Molecular Effects Of PS1 Deficiency On ER Stress

Presenilin 1 (PS1) has been known as the composition of γ-secretase, participating in the production of A(3. Mutations of PS1 can lead to Aβ accumulation in neurons, which triggers a common type of dementia-Alzheimer’s disease (AD). PS1/PS2 conditional knockout mice show similar symptoms as AD independent of A β accumulation. Analyses of AD patients’ brain tissue and mice expressing mutant forms of APP or PS proteins showed alterations in calcium metabolism happened in the early stages of the pathology. Endoplasmic reticulum (ER) is the major intracellular calcium storage sites. PS1 mainly locates in ER and Golgi and forms calcium leak channel, which is responsible for functional homeostasis of calcium signaling cells. All of these evidence suggest that PS1 is essential for proper functioning of ER. In a previous study, we characterized a mitochondrial apoptotic signaling, i.e., PARL-OPA1 pathway, which is responsible for the neuronal death triggered by loss of PS1 function. In this study we attempted to further reveal the molecular interaction of PS deficiency with the ER stress, which was hypothesed to be also contributed to neuronal apoptosis induced by the loss of function of PS. By using a PS knockdown cell model, we demonstrated that loss of PS1 would cause ER stress and activate UPR responds mainly through PERK and ATF6 pathways.
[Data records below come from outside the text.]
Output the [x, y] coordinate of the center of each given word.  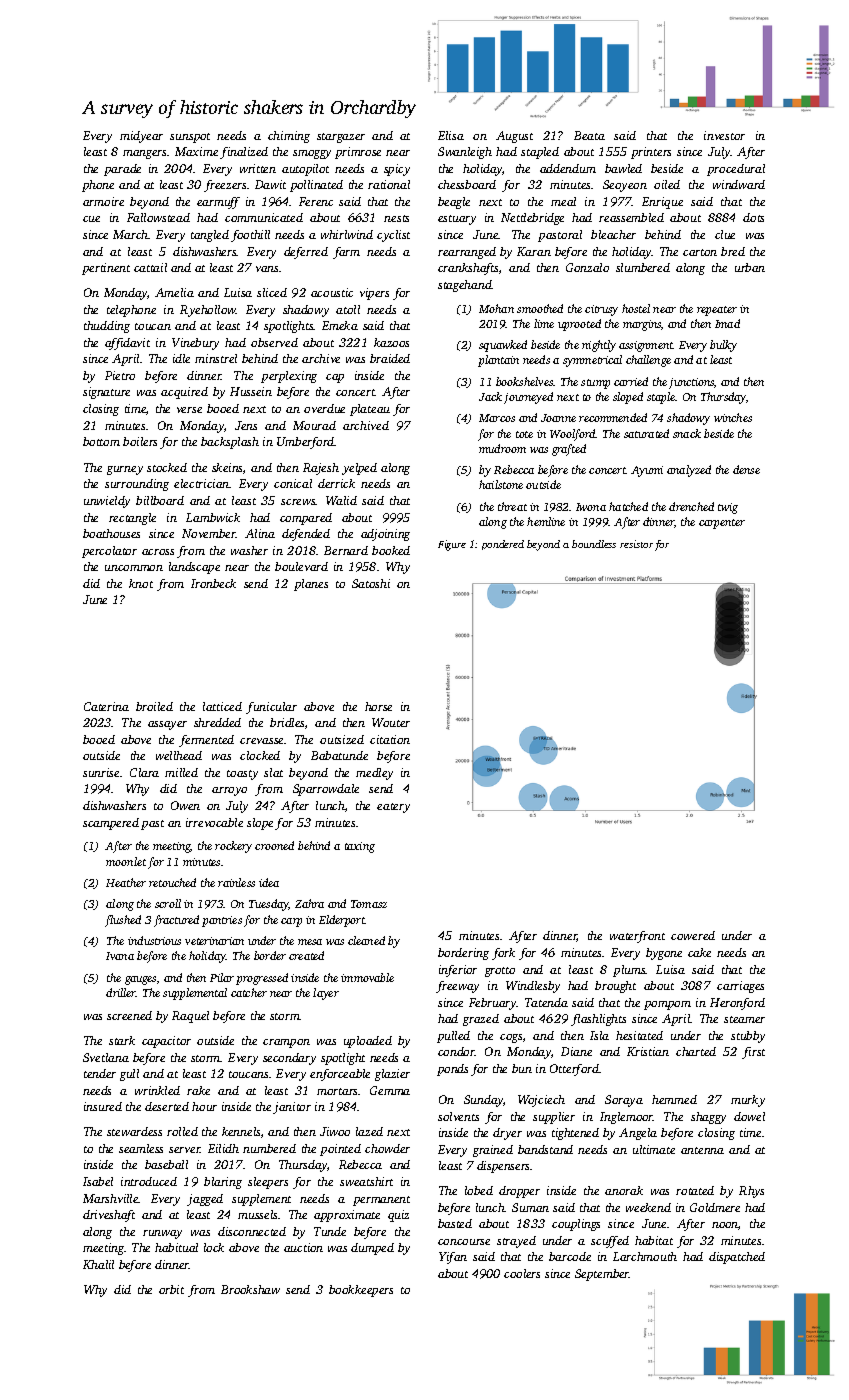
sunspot [190, 138]
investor [724, 135]
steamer [744, 1019]
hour [204, 1106]
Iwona [591, 507]
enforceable [340, 1075]
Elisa [451, 135]
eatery [393, 808]
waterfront [637, 937]
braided [390, 358]
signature [106, 393]
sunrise [101, 772]
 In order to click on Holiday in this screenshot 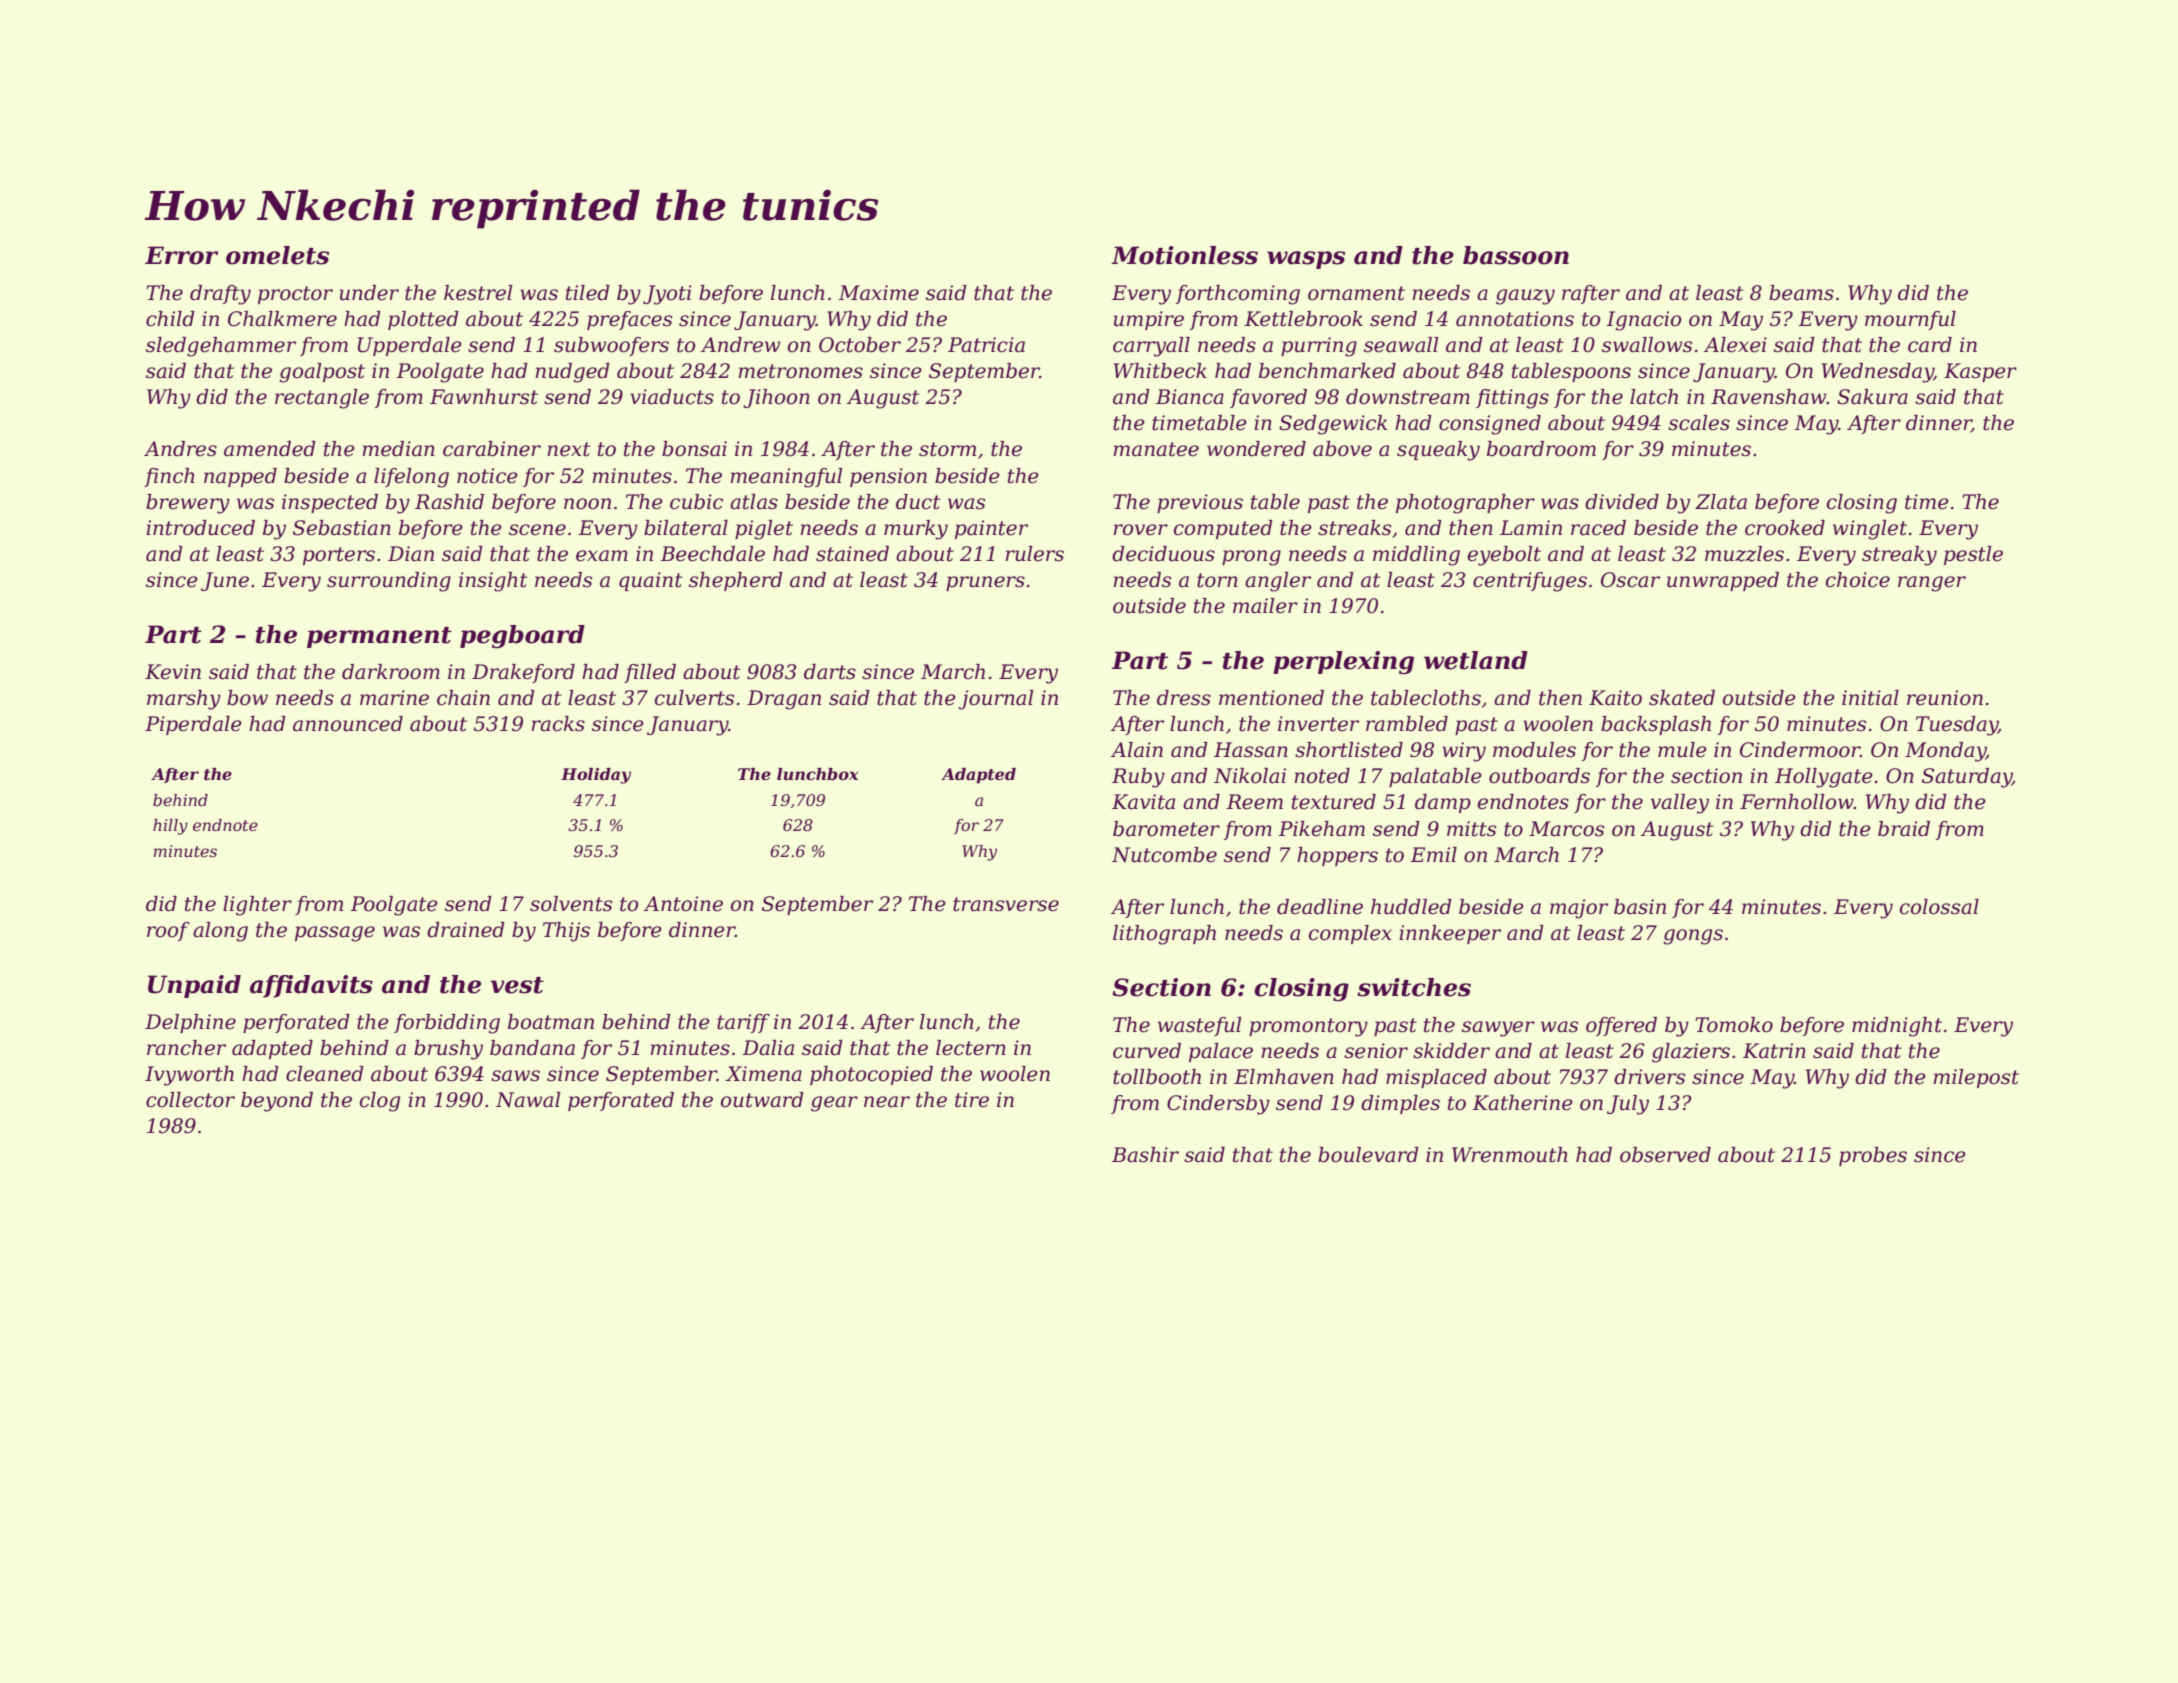, I will do `click(596, 776)`.
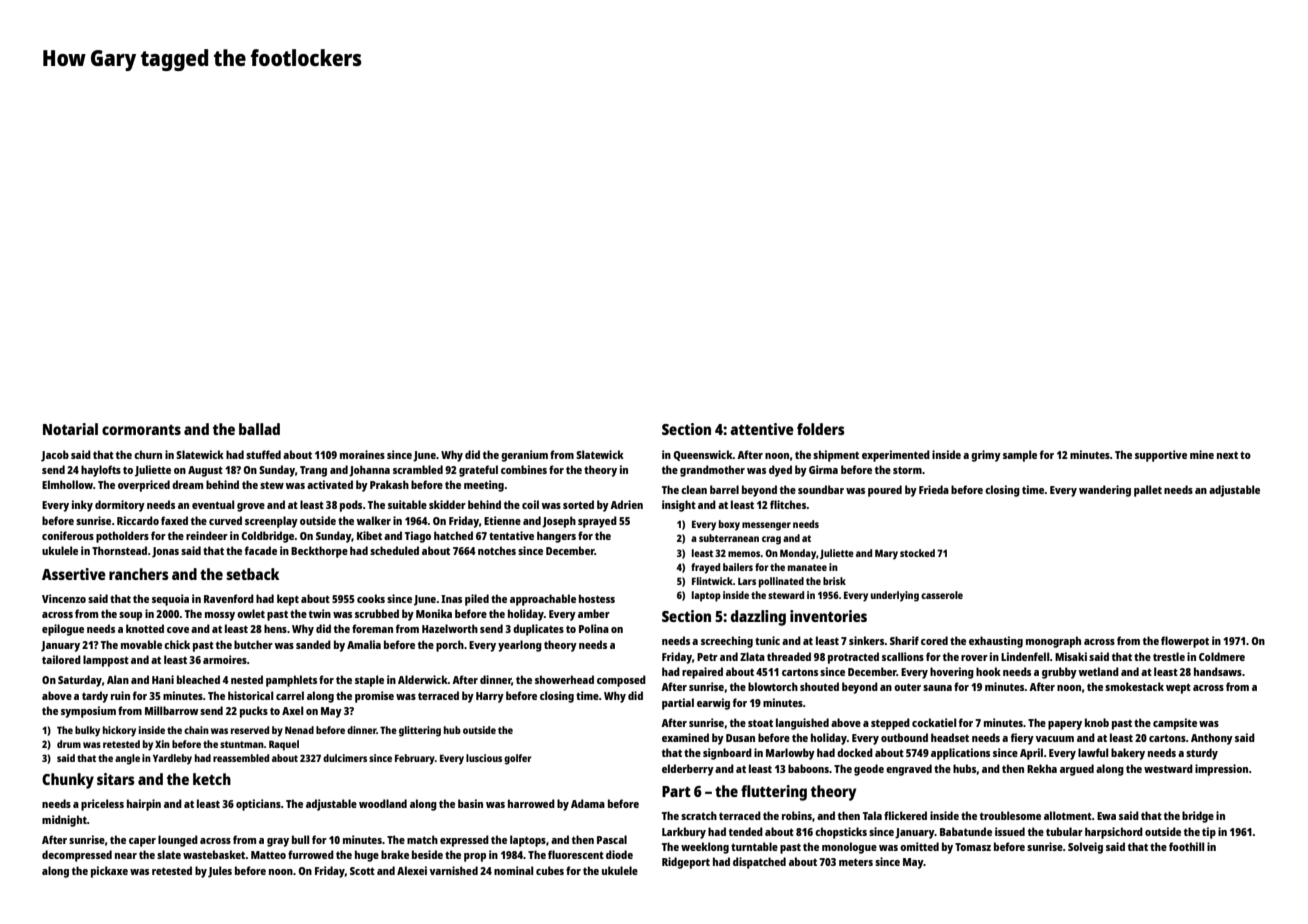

Detection of intracellular calcium concentration displayed that calcium concentration was significantly low in PS1 knockdown group as compared with the control group, suggesting that loss of PS1 could disturb calcium homeostasis and cause ER stress, which might contribute to imbalance between the cellular survival and apoptotic signaling in favor of the apoptosis. The results of TUNEL also revealed that the apoptosis rate of the PS1 knockdown cells was significantly higher compared to the wild-type control. Detection of apoptosis-related proteins in the endoplasmic reticulum further demonstrated that PS1 deficiency-mediated apoptosis might possibly be related to the changes in PERK-ATF4-CHOP pathway. Our results thus provided a possible molecular explaination for the PS loss of function of AD pathology and for further understanding the biological and physiological functions of PS1.